Dr. Feser has been writing on the doctrine of hell and punishment these days. I wanted to highlight some very useful arguments he makes connecting punishment to natural law. He says in his recent post, “Does God damn you?“:

Now, given what has been said, happiness – which is, again, the realization of the ends set for us by nature – without pleasure or delight in this realization entails a kind of defect or dysfunction.  For pleasure or delight, as a proper accident of happiness, would naturally follow from it if everything were functioning as it should.  Aquinas, following Aristotle, thus holds that pleasure “perfects” the operation of our faculties as those faculties realize their natural ends.  Hence even though happiness is not the same thing as pleasure, perfect happiness necessarily requires pleasure or delight as a concomitant.  The reward of those who do what is right will, accordingly, involve pleasure or delight.  God will ensure that nothing prevents this in the afterlife, as it is sometimes prevented in this life.

By the same token, however, disordered desire and behavior – that which is contrary to the realization of our natural ends, and thus entails unhappiness – without pain or unpleasantness also involves a kind of defect.  A life of evil behavior that is nevertheless more or less pleasant is just as dysfunctional as a life of good behavior that is nevertheless miserable, and both dysfunctions need to be remedied.  Just as good behavior naturally ought to be associated with pleasure, a feeling of well-being, etc., so too bad behavior naturally ought tobe associated with pain and an absence of a feeling of well-being.  When the former correlation does not hold, things need to be made right by rewarding those who do what is good.  When the latter correlation does not hold, things need to be made right by punishing those who do what is bad.

And that is the essence of punishment: restoring the teleological relationship, ordained by nature, between evil behavior on the one hand and the unpleasantness or pain that is its proper accident on the other.  Punishing evil is thus like healing a wound, restoring a damaged painting, or fixing a leak.  It is a matter of repairing things, putting things back in order, making them how they are supposed to be.  And given the essentialist and teleological metaphysics that underlies the Thomistic natural law conception of morality, that cannot fail to be a good thing.

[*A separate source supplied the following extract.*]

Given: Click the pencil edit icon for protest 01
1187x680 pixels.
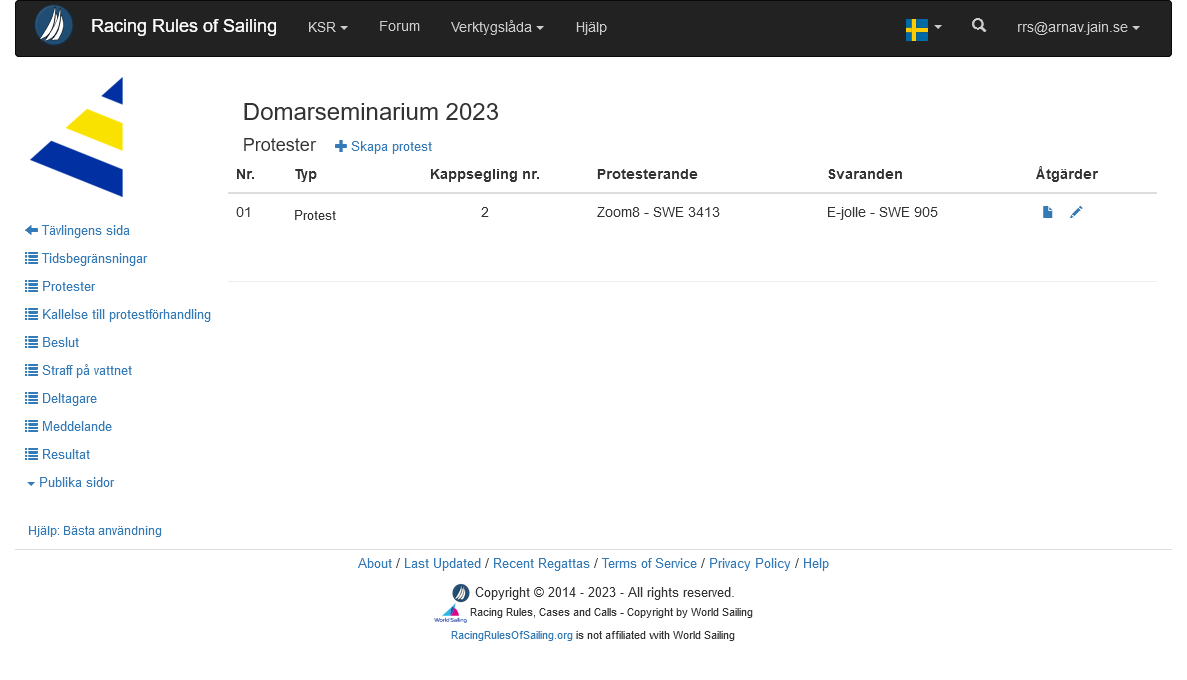Looking at the screenshot, I should [x=1076, y=212].
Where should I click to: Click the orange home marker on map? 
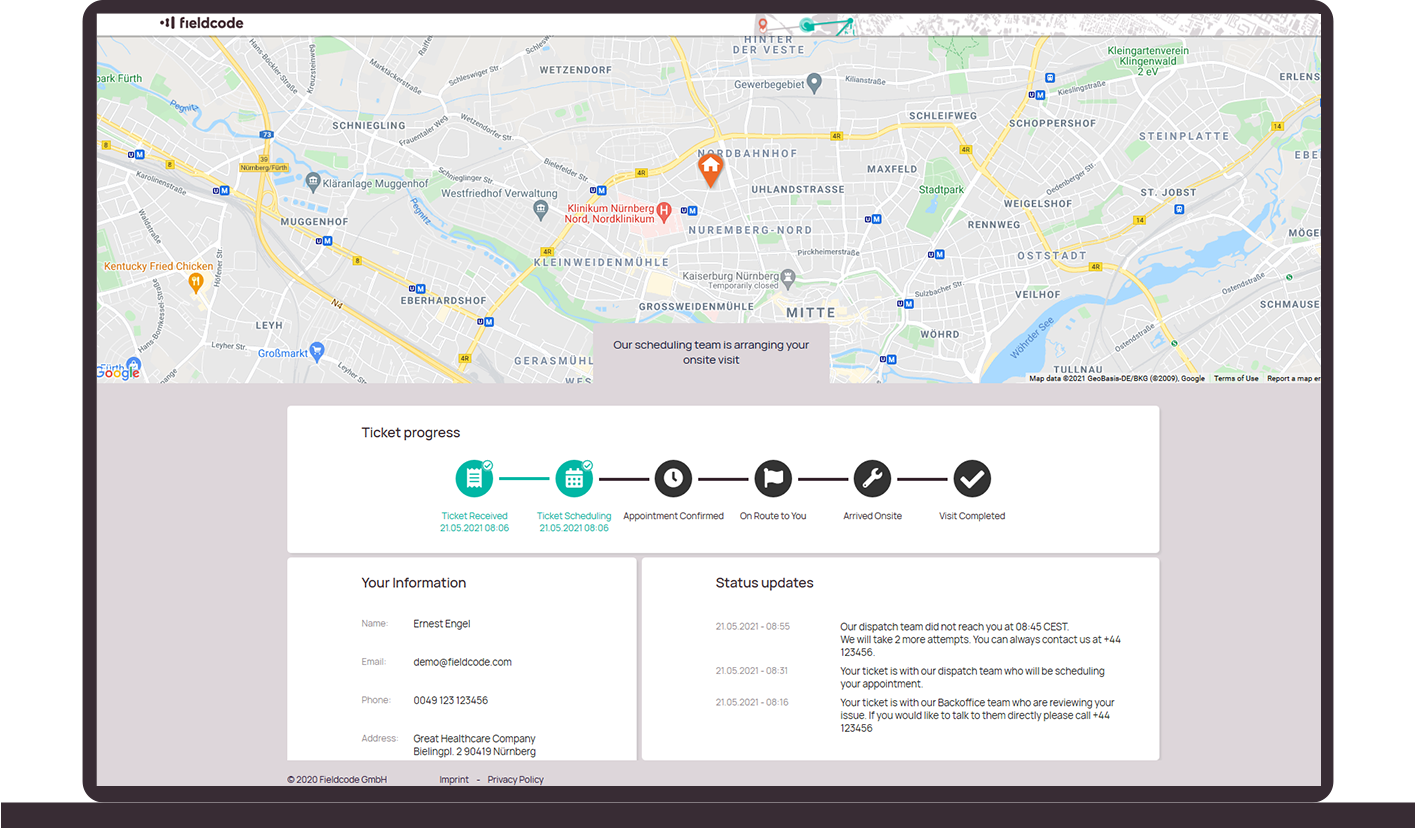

Aquinas describes it as a matter of “restor[ing]… the equality of justice,” by which “he who has been too indulgent to his will, by transgressing God’s commandments, suffers, either willingly or unwillingly, something contrary to what he would wish” (Summa Theologiae I-II.87.6).  Willing what is evil naturally tends to misery, but this natural tendency, like other natural tendencies, is sometimes unfulfilled.  When it is, the result is an inequality or imbalance, viz. between the evil act on the one hand and the pain or lack thereof actually suffered by the evildoer on the other.  Punishment is a matter of restoring this balance.